本文采用的英格恩产品: RNA-Entranster-invivo
Functionally conserved PPARG exonic circRNAs enhance intramuscular fat deposition by regulating PPARG and HSL
Affiliations
- 1 State Key Laboratory for Conservation and Utilization of Subtropical Agro-Bioresources, Guangxi Key Laboratory of Animal Breeding, Disease Control and Prevention, Guangxi University, Nanning, Guangxi 530005, China.
- 2 Guangdong Provincial Key Laboratory of Animal Molecular Design and Precise Breeding, School of Life Science and Engineering, Foshan University, Foshan, Guangdong 528225, China.

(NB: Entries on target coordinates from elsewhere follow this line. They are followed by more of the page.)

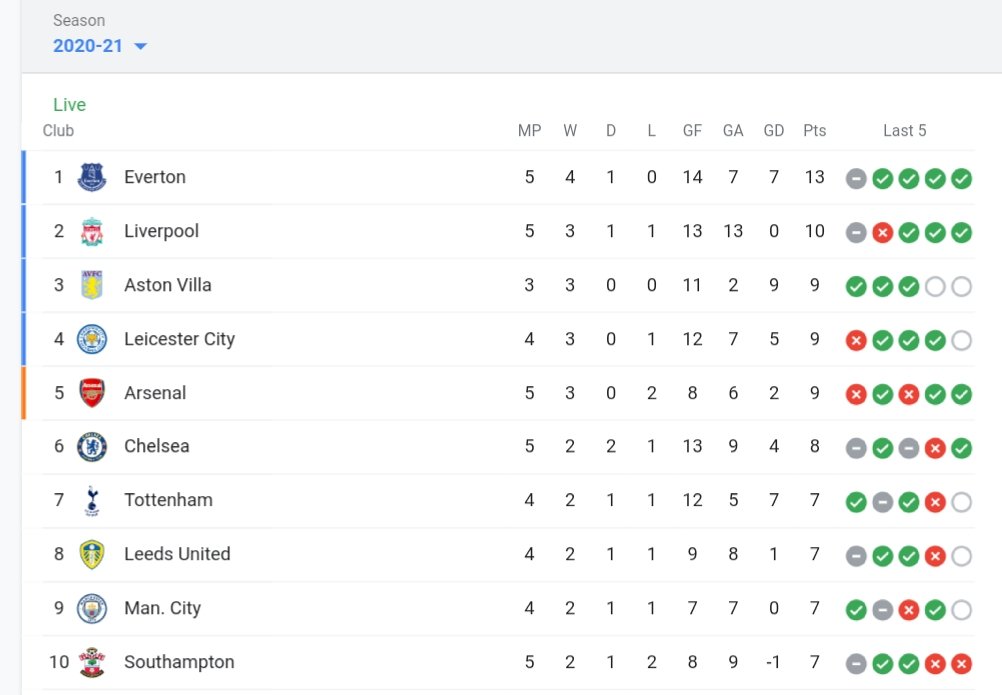Click the Arsenal club crest
Image resolution: width=1002 pixels, height=695 pixels.
coord(91,393)
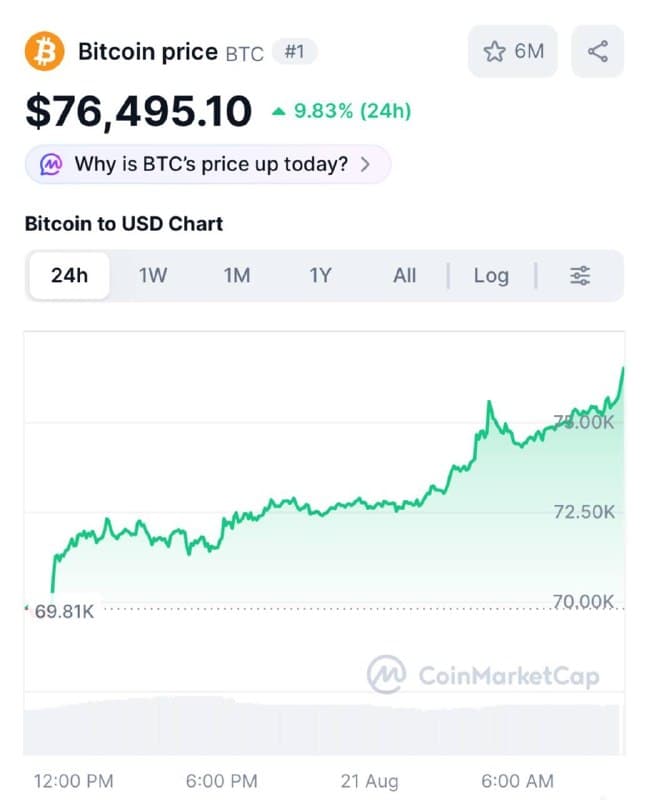Click the orange Bitcoin logo icon
The height and width of the screenshot is (800, 649).
point(44,51)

- 3 State Key Laboratory for Conservation and Utilization of Subtropical Agro-Bioresources, Guangxi Key Laboratory of Animal Breeding, Disease Control and Prevention, Guangxi University, Nanning, Guangxi 530005, China. Electronic address: ardsshi@gxu.edu.cn.
- 4 State Key Laboratory for Conservation and Utilization of Subtropical Agro-Bioresources, Guangxi Key Laboratory of Animal Breeding, Disease Control and Prevention, Guangxi University, Nanning, Guangxi 530005, China. Electronic address: huangjieping@gxu.edu.cn.
- PMID: 38070814
- DOI: 10.1016/j.ijbiomac.2023.128613
Abstract
Circular RNAs (circRNA) are a kind of endogenous biological macromolecules that play significant roles in many biological processes, including adipogenesis, a precisely orchestrated process that is mediated by a large number of factors. Among them, peroxisome proliferator-activated receptor gamma (PPARG), is undoubtedly the most important regulator of adipocyte development in all types of adipose tissue. The formation of intramuscular fat (IMF), is a key factor that influences the meat quality in livestock animals. PPARG has been demonstrated to show a positive correlation with IMF deposition although the regulatory mechanism involved is not known. This study demonstrates that PPARG mediates IMF deposition by producing multiple exonic circRNAs (circPPARGs). Three circPPARGs promote adipogenic differentiation and inhibit the proliferation of intramuscular preadipocytes and these effects are conserved across several species including buffaloes, cattle and mice. Notably, circPPARG1 interacts with PPARG protein to inhibit the transcription of hormone sensitive lipase (HSL) involved in lipolysis. In addition, the positive effects of circPPARG1 on IMF deposition were identified in mice in vivo. Thus, PPARG drives IMF deposition, not only through the common transcription factor pathway, but also by producing circRNAs. This study provides new insights into our understanding of the regulatory mechanisms of PPARG in IMF deposition.
Keywords: Adipogenesis; Bubalus bubalis; Intramuscular fat; Peroxisome proliferator-activated receptor gamma; circRNA.